WORK TO BE COMPLETED: Go through the entries below line by line and tally those holding "Open"; write only the tally.

ENTRIES SUPPLIED:

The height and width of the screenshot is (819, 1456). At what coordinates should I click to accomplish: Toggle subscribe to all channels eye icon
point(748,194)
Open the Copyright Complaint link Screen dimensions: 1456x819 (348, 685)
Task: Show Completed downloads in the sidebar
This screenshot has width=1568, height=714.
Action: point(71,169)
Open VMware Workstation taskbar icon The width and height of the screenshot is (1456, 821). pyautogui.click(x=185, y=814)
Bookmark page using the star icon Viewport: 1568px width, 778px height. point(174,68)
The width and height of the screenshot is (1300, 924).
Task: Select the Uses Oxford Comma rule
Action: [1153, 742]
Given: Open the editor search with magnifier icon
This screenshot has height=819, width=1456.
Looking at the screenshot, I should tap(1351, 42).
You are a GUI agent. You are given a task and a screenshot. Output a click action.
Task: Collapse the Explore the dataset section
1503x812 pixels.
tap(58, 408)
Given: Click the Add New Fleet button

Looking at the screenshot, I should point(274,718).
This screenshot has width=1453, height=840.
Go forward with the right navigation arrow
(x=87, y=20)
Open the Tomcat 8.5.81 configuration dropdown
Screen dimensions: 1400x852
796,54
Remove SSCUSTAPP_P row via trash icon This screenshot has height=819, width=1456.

SOLUTION FOR THIS EXERCISE: 4